[Pixel coordinate grounding data]

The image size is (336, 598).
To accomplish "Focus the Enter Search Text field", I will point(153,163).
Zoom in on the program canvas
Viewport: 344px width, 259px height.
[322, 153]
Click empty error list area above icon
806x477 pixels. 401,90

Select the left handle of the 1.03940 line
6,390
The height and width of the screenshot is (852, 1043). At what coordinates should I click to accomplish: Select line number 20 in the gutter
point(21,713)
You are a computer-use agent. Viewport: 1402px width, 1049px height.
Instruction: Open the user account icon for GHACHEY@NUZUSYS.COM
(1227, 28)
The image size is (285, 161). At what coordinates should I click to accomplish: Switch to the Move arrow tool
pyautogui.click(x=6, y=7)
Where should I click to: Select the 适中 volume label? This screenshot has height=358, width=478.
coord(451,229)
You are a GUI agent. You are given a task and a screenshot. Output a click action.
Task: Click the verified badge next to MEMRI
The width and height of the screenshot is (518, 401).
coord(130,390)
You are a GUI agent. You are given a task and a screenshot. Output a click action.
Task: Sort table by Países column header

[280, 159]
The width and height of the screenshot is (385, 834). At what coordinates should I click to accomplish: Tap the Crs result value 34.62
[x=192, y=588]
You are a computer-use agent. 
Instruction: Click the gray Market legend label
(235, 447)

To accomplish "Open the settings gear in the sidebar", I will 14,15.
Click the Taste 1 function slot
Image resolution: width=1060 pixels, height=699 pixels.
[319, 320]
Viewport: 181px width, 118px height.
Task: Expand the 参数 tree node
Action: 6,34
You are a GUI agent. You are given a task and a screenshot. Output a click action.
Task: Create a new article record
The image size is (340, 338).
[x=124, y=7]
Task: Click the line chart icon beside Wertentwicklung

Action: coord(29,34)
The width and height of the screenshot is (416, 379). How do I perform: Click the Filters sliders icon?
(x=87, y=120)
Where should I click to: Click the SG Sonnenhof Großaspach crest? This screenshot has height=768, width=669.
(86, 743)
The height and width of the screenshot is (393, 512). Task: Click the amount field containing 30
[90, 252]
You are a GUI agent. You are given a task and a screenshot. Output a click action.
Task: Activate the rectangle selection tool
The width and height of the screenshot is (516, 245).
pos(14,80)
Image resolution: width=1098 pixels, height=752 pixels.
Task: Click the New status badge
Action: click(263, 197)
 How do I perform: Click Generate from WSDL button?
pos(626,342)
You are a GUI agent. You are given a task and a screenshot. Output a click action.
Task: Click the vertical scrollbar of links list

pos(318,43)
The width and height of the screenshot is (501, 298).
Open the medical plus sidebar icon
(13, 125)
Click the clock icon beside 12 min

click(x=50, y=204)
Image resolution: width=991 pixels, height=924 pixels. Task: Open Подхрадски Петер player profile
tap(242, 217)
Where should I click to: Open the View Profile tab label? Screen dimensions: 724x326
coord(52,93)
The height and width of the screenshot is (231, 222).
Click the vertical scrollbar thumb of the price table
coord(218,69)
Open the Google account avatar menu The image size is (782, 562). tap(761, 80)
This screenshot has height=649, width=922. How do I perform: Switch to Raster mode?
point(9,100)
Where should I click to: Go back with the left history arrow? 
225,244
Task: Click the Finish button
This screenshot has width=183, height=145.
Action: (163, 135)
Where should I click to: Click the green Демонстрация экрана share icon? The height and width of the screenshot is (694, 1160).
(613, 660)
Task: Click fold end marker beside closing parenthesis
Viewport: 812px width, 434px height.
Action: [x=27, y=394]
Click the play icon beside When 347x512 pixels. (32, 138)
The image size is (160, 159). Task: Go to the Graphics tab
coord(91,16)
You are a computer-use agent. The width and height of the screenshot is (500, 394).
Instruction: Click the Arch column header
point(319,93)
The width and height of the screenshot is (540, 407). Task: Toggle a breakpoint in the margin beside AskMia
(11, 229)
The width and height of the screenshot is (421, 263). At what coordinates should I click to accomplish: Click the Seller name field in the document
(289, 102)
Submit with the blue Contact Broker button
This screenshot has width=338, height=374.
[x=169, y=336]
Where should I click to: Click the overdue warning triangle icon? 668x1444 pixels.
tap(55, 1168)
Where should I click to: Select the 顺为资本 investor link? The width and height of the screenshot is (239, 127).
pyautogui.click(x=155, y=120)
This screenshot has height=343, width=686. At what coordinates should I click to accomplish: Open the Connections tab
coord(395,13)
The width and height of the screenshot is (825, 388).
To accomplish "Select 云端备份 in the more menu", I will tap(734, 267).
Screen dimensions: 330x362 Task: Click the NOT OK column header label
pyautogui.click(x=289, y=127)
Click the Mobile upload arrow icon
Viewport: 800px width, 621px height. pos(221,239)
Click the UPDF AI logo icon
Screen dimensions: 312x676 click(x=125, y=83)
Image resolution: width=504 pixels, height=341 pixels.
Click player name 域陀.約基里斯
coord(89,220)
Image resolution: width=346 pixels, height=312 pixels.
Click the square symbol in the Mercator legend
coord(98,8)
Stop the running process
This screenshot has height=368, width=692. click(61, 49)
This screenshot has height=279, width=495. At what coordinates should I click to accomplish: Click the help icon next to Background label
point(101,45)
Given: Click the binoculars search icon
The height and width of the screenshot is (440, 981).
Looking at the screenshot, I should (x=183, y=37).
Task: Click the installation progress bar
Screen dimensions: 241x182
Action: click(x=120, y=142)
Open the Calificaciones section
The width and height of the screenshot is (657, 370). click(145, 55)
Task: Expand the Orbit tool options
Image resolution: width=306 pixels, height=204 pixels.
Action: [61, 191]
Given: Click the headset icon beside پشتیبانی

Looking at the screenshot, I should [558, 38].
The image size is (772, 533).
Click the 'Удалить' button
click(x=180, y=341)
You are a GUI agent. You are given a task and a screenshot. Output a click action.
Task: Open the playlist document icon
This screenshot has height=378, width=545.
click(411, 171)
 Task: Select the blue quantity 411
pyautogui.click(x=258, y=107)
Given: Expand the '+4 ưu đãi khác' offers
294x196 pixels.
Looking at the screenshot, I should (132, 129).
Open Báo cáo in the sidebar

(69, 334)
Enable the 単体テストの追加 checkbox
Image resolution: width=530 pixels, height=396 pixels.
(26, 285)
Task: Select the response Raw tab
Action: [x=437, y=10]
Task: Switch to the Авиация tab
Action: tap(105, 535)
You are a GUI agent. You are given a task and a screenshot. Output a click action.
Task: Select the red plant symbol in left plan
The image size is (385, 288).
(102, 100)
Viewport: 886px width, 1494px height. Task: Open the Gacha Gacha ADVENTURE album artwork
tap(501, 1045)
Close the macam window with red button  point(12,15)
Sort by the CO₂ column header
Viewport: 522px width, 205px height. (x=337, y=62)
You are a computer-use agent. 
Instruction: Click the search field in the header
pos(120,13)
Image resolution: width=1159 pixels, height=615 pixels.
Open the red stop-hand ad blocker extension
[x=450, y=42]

» **WHAT THIS TASK INVOLVES**:
Which lines in the records contain the word "will"? Copy each one.

» **SOLUTION**:
To accomplish "Focus the Enter Search Text field", I will point(153,163).
To accomplish "Open the settings gear in the sidebar", I will 14,15.
To accomplish "Select 云端备份 in the more menu", I will tap(734, 267).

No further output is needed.